En una sociedad libre nadie se quiebra la cabeza montando el enorme aparato que se necesitaría para organizar el abastecimiento de ciudades y pueblos con alimentos. Sólo imaginemos las enormes dificultades que tal cosa implica: ¿cuántas toneladas de pan hay que fabricar, cómo y en qué cuantía se van a despachar a cada barrio y comunidad, quién hará los cobros y en qué manera se van a contabilizar las decenas de miles de transacciones? ¿Y si los alimentos están racionados, cómo evitar que haya escasez y qué medidas de emergencia se tienen que adoptar cuando una población no recibe su pan, o para el caso sus camisas o piezas de repuesto?

Es maravilloso recorrer San Salvador muy temprano por la mañana, sobre todo en las cercanías de los mercados. Circulan centenares de camiones y ve- hículos de cualquier clase, llevando a vendedores y abastecedores de un lado a otro con sus mercancías. Pero no hay un “comando central” que organice esa febril actividad, ni se ponen de acuerdo unos con otros para definir lo que van a suministrar y en qué cuantías. Simplemente se las arreglan con base en los precios de plaza (los que presentan tanto oportunidades para ganar dinero como para perderlo) y a relaciones comerciales que se desarrollan y afianzan con el tiempo. El milagro lo hace el mercado a través de las leyes de la oferta y la demanda.

Se dice que la esencial debilidad, o lo ruinoso del socialismo, consiste precisamente en su total incapacidad para organizar producción, distribución y consumo. De allí que siempre estén pasando de penurias, a penurias aún más terribles, o penurias espantosas. Y es por ello que una de las características del paisaje urbano de Cuba, como fue también en Nicaragua, son las colas de gente frente a las tiendas. Aquí en El Salvador, o para el caso en Perú o Francia, es en extremo raro que se forme una cola para comprar, exceptuando pases para espectáculos musicales o deportivos. Para el resto de artículos que la gente requiere, se trate de gasolina, de verduras o de ropa, cuando un negocio no es capaz de suplirlo, o se expande o le montan competencia a una cuadra de distancia.

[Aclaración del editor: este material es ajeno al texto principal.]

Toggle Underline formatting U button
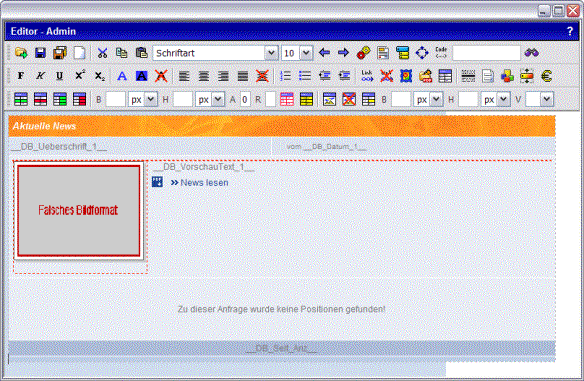 59,76
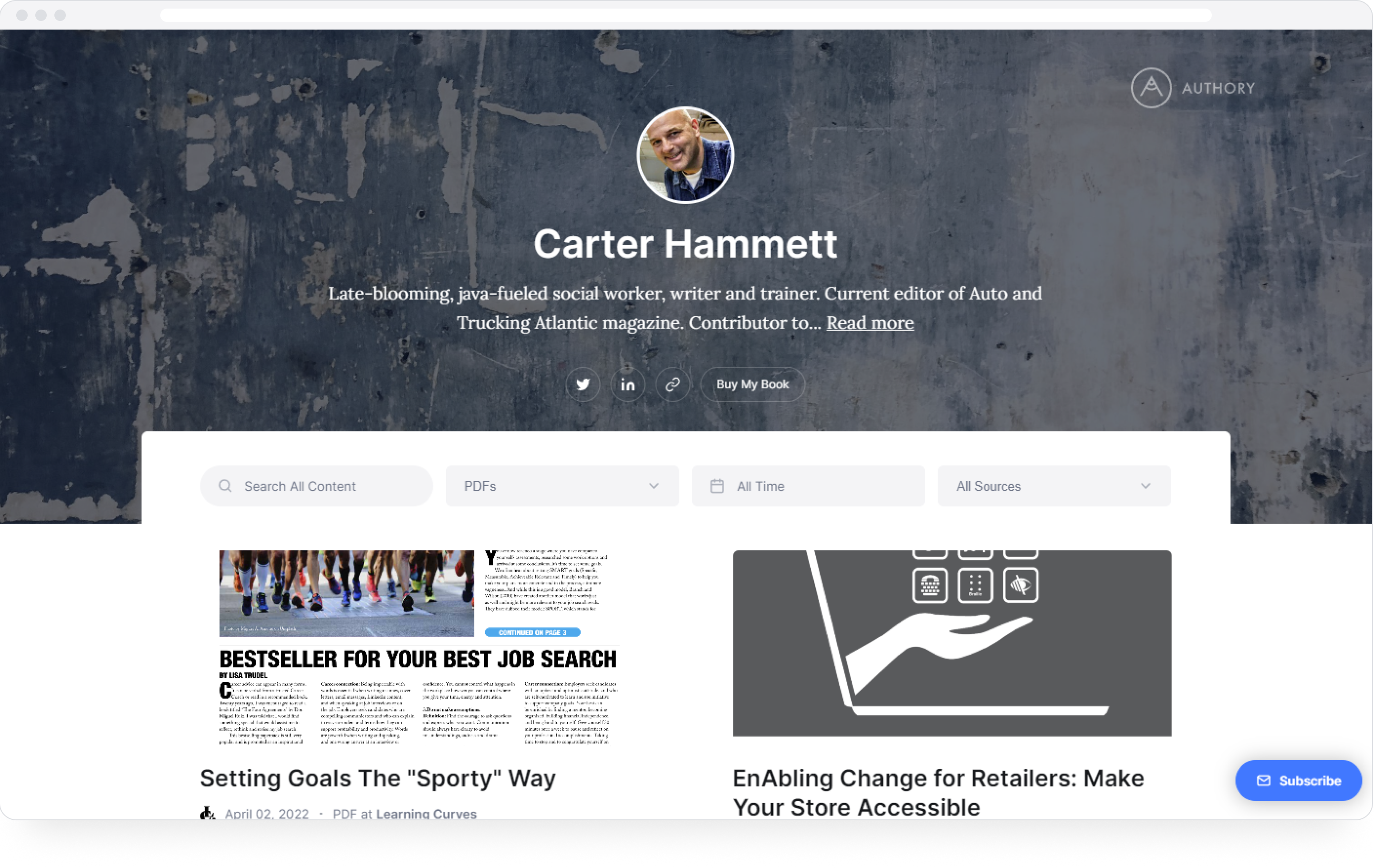Open the EnAbling Change for Retailers title
1374x868 pixels.
938,793
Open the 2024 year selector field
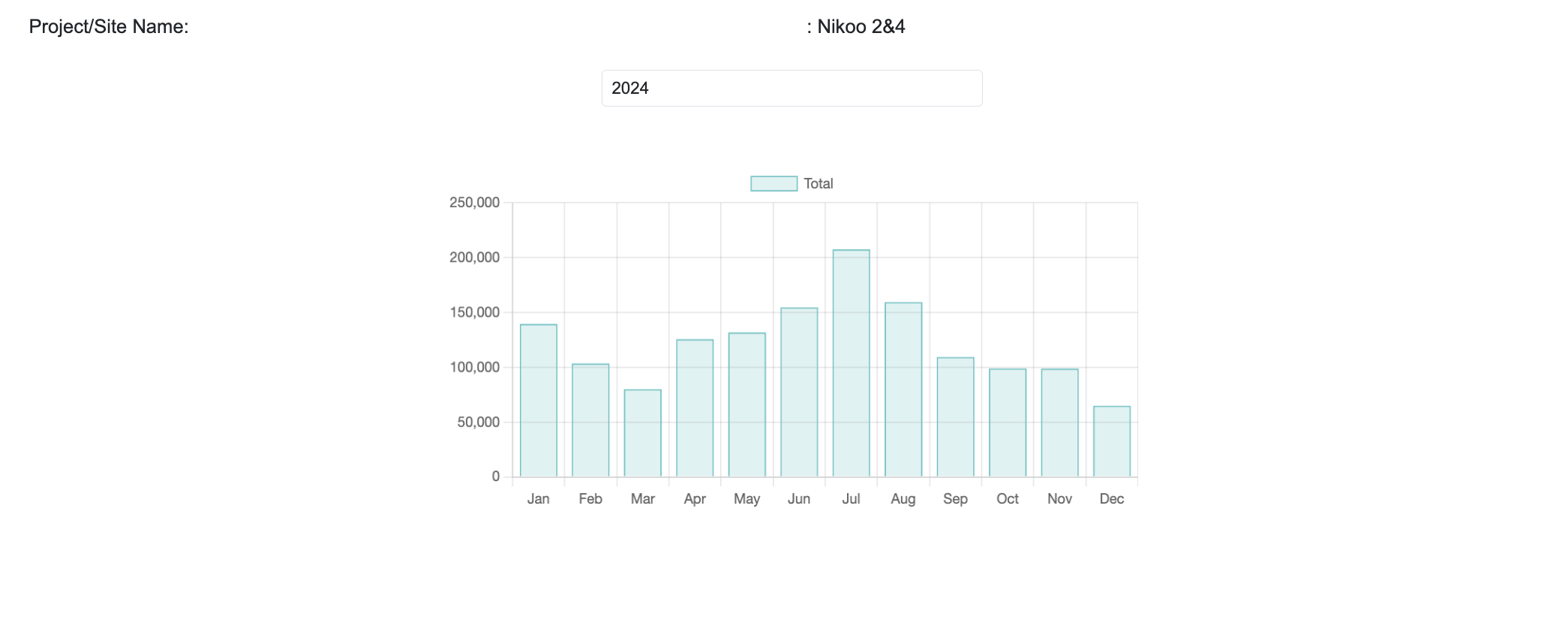 pyautogui.click(x=792, y=89)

El racionamiento lo sustituye el mercado


Los pobres iraquíes la pasarán muy mal en los próximos meses, tanto por la guerra (la guerra para sostener a un dictador) como por el colapso del sistema de racionamiento montado por Hussein. Este no hacía otra cosa que seguir el ejemplo de las dictaduras más feroces y eficientes: someter a la gente a pura hambre. Al igual que Castro con los cubanos, si se tiene a los iraquíes dependiendo de cupones para comer, se reducen en gran medida las posibilidades de que se metan a conspiradores.
Al derrumbarse una economía regimentada surge de inmediato el mercado negro, esencialmente libre. Como se dio aquí cuando los duartistas controlaban el aceite comestible y la leche.